Music Theatre Wales
From Wikipedia, the free encyclopedia
Music Theatre Wales is a touring contemporary opera company, based in Cardiff, UK, but working across Wales, the UK, and internationally. They are dedicated to performing ground-breaking and stimulating contemporary chamber opera – works commissioned from living composers and writers, and acknowledged masterpieces of the recent past.
Since its foundation in 1988 Music Theatre Wales has performed across the UK including many major festivals, and toured to Germany, France, Norway, Ireland, Canada and The Netherlands. they have been broadcast on BBC radio and television and recorded on CD. The company was twice short-listed for the Prudential Award for Opera for “creativity, excellence, innovation and accessibility” and has won praise from critics and audiences.
Past productions include: Punch and Judy by Harrison Birtwistle, The Rape of Lucretia by Benjamin Britten, The Lighthouse and The Martyrdom of Saint Magnus by Peter Maxwell Davies, The Fall of the House of Usher by Philip Glass. Commissions include In the House of Crossed Desires by John Woolrich, The Roswell Incident and Flowers by John Hardy, Ubu by Andrew Toovey, Jane Eyre by Michael Berkeley, Gwyneth and the Green Knight by Lynne Plowman, and The Piano Tuner by Nigel Osborne.

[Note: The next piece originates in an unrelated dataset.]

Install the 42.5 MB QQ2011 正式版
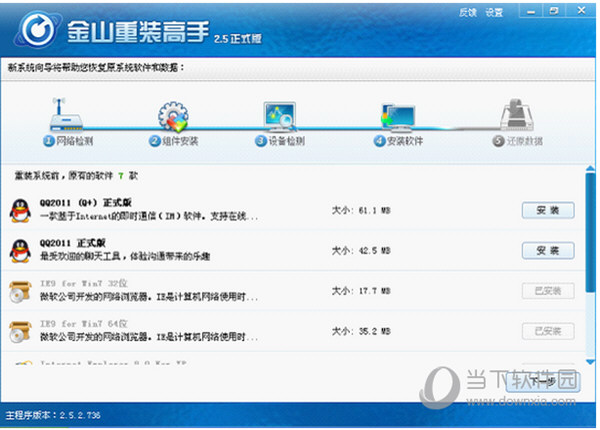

More recent productions include a commission from Nigel Osborne: The Piano Tuner - based on the best-selling novel by Daniel Mason, with a libretto by Amanda Holden. A co-commission with the Royal Opera House, the production toured to large and enthusiastic audiences throughout England and Wales during October and November 2004. In 2005 Music Theatre Wales undertook their first major co-production with the Royal Opera House: Sir Michael Tippett’s The Knot Garden.
2006 sees the tour of a new commission from Lynne Plowman and Martin Riley: House of the Gods, which opened in May 2006 to wide critical acclaim: “An outright winner” – The Stage. Future commissions include, for 2008, a new opera by Michael Berkeley with libretto by Ian McEwan – his first opera libretto – and, for 2009, a new work from Aribert Reimann.
In November 2002, Music Theatre Wales became the first Associate Company of the Royal Opera House. This partnership was launched with a run of performances of The Electrification of the Soviet Union, and has brought contemporary chamber repertoire and new artists to the Royal Opera House and provided them with a London home.